When it comes to traveling, you’d think about sites and attractions worth visiting, not public toilets. In some cases however, public toilets can become part of the attraction. Should you find yourself in any of these places, check out why these public toilets are worth a visit.
Kawakawa, New Zealand
Kawakawa is a small town that is part of New Zealand’s Bay of Islands. Normally, this won’t make it on any tourist’s destination list, but if you have an appreciation of art and nice toilets, then you’ll surely enjoy the public toilets designed by Friedensreich Hundertwasser, an Austrian artist and architect. According to wikipedia, Hundertwasser became “one of the best-known Austrian artists by the end of the 20th century”.
The toilet as an art masterpiece with its outrageous facilities–embellished with glass bottles as well as colorful mosaics–makes it a worth-it detour should you ever find yourself in New Zealand. It is also interesting to note that this is an “organic” toilet that is housed in an eco-smart building that has a living tree along with a grass roof as well as reclaimed bricks.
If you’re looking for a public toilet that incorporates cutting-edge technology, Europe is the way to go. European cities make use of Urilift, a toilet that literally pops out from the ground at night and discreetly disappears back into the ground come daylight.
Seeing a Urilift appearing from the street might startle you and make you think you’re part of a sci-fi movie, but these are pretty convenient especially as there are a lot of carousers at night.
Urilift can be found in cities in Europe but if you want specific spots, you can find one in Cambridge Circus in London, and Rembrandtplein in Amsterdam, to name a few.

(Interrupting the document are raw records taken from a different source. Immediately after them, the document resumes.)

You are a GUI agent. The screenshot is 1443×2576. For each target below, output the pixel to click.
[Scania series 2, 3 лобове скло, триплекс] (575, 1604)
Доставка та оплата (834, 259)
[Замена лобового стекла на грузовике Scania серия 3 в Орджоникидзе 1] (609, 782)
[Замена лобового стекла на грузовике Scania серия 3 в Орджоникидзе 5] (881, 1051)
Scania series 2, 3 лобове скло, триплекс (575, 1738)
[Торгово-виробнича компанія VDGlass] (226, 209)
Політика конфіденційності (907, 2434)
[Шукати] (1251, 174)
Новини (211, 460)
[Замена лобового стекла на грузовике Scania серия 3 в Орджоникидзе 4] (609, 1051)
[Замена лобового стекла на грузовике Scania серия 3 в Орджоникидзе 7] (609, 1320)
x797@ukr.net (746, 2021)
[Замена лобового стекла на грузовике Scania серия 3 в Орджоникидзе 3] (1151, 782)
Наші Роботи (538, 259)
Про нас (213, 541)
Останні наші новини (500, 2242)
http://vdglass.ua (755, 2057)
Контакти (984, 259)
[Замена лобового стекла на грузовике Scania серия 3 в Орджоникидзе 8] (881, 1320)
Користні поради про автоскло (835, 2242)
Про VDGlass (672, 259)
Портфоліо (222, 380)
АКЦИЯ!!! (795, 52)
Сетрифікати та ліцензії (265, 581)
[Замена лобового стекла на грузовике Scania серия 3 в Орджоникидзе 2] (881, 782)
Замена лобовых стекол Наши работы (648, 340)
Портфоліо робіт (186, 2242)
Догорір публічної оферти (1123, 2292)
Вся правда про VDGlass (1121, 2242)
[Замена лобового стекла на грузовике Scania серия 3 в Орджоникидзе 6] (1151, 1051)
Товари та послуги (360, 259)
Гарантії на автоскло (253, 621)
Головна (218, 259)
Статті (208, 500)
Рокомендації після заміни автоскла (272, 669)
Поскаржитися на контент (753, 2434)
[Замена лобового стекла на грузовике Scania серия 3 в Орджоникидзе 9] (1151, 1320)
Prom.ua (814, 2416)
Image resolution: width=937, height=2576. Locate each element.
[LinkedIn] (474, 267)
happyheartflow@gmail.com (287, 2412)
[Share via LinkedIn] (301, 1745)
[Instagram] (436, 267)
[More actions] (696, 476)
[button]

Should you find yourself in Tokyo, check out the Daimaru department store there. Their toilet features programmable washlets from Toto, one of Japan’s leading toilet companies. Not only do the washlets have a heated seat, they also feature a bidet wand that will spray and dry your backside while the soothing sound of running brooks is playing in the background. Crashing ocean waves is another soothing alternative that plays while you’re doing your business.
Times Square, New York City
If you find yourself in the Big Apple, specifically on 1540 Broadway at West 46th Street, Charmin restrooms are worth checking out.
Charmin changes themes annually, usually in the period between Thanksgiving and New Year’s Day. One time, it had a winter wonderland theme complete with 20 log cabin stalls, which is then cleaned individually by a toilet attendant after every use.
Unlike the Undertwasser toilets of New Zealand, the JCDecaux Toilets designed by interior designer Patrick Jouin are simpler, employing minimalist lines. However, the self-cleaning stalls’ new design has incorporated a more spacious interior that is wheelchair-friendly, complemented with a delightful palette composed of muted grays and a lush green. It also features a “sky dome” which helps bring in natural light and an outdoor water fountain fashioned out of a hardy shell designed to withstand whatever bumps and bruises it may get from scooter and bike encounters. Some of these can be found on the boulevards St. Germain and Montparnasse, to name a few.
These are just some of the public toilets around the world that could make toilet stops more fun for you. Do you have suggestions that you think should be part of this list?